The spot-fixing scandal has formed dark clouds over the sixth edition of the Indian Premier League, but on Friday the mood at the M Chinnaswamy stadium was as bright as ever.
A large group of women cricketers came to watch Chennai Super Kings training and cheered MS Dhoni and his wards, while the Royal Challengers Bangalore’s practice session too attracted a good number of spectators.
Even though the ticket counters at the Cubbon Road displayed the ‘sold out’ board, there were several optimistic fans waiting to give one last shot at tickets for the Saturday’s match, indicating the still lingering interest in the IPL.
Chennai Super Kings coach Stephen Fleming summed up the situation quite nicely. “We all know that in cricket more than the bigger picture the isolated incidents can be dealt with firmly by the law,” said Fleming in an optimistic tone.
“At this stage let the process take its due course, and let’s not talk as if its done and dusted. Anything that sullies the game and the quirks of the game is a concern. One hopes it is not a bigger picture,” said Fleming.
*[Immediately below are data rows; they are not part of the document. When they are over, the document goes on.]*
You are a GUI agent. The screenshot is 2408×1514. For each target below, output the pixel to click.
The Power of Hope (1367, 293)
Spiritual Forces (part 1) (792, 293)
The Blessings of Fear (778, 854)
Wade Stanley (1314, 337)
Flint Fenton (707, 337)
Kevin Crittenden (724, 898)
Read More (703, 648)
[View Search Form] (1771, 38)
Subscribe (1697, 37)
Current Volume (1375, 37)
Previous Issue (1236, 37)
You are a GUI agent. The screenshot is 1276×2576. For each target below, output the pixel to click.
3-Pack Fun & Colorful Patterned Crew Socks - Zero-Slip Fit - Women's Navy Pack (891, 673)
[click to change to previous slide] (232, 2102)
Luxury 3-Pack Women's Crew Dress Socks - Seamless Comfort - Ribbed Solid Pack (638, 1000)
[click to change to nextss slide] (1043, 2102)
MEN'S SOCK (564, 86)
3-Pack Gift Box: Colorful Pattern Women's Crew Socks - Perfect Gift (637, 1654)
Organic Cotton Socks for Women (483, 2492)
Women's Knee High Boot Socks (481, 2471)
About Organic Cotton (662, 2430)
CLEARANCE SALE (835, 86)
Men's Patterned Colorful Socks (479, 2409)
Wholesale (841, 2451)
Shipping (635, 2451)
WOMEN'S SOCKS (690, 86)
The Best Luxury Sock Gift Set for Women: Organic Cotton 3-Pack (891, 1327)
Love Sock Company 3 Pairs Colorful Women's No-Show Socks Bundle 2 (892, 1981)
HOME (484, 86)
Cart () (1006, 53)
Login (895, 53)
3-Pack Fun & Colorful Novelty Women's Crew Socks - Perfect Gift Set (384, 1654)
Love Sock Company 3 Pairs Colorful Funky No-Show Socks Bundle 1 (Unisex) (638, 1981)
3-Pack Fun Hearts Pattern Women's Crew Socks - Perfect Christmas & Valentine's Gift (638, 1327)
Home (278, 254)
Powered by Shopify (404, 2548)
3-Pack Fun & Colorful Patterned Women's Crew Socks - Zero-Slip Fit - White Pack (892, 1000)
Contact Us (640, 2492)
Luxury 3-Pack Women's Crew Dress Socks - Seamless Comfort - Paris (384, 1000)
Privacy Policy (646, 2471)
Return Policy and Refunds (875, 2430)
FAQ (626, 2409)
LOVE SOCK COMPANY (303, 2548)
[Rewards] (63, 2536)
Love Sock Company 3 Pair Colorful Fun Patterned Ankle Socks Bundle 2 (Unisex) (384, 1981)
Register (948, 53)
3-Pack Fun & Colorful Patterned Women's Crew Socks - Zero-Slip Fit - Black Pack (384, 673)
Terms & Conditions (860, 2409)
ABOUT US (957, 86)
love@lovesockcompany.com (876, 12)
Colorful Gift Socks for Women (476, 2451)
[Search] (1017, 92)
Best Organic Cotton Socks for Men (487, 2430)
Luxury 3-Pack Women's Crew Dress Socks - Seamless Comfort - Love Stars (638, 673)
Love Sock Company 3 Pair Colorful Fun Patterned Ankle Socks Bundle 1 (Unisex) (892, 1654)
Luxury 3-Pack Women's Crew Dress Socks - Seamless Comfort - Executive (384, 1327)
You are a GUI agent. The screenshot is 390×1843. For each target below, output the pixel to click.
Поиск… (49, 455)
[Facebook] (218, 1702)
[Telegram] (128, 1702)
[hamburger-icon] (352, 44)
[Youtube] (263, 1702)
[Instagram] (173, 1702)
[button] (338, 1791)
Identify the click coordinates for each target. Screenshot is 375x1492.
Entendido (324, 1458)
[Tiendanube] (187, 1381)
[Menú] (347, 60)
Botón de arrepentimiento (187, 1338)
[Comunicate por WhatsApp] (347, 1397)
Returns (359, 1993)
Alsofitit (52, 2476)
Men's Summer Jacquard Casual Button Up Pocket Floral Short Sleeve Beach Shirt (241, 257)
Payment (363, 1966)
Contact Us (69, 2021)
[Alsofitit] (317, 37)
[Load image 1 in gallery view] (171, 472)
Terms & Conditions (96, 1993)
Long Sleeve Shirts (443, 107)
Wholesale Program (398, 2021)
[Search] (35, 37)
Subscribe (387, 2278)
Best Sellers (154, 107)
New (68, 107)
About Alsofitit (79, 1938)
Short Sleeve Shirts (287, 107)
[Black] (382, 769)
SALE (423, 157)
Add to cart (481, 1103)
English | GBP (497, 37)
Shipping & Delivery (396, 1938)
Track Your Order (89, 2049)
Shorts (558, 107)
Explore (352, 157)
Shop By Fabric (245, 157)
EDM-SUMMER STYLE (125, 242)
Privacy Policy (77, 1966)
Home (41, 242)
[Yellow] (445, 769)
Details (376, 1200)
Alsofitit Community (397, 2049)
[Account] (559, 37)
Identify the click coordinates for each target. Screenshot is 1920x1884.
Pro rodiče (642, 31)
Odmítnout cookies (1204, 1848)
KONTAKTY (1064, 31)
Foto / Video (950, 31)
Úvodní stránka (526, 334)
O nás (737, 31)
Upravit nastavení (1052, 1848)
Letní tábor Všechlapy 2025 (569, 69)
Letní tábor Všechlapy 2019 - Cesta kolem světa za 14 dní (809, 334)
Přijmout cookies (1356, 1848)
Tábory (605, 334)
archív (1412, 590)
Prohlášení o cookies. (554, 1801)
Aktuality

The former New Zealand skipper admitted the players too needed to take responsibility to tackle such issues. “It comes back to the players. Yes, there are processes and players are under watch and movements in the team hotel are observed but you cannot watch a player 24x7. The players themselves govern the game. Players are well educated and the naivety around match-fixing has been somewhat dispersed.”
The scandal, Fleming said, has not affected the focus of Chennai Super Kings. “We are lucky that we are closer to the end of the tournament and the focus is on being either one or two going into the finals. That will keep us on task. Look the distractions are in front of everybody aren’t they?”
However, Fleming admitted that the spot-fixing saga would prompt many to over-analyse the proceedings in the match.
“We are sad that these kind of things happen in cricket. Like the point you raised, every quirk in cricket will now be over-analysed and accusations will fly. The game of cricket is quirky but the events of the last two days do add a sinister approach, don’t they? The beauty of cricket is the unknown and that has been sullied.”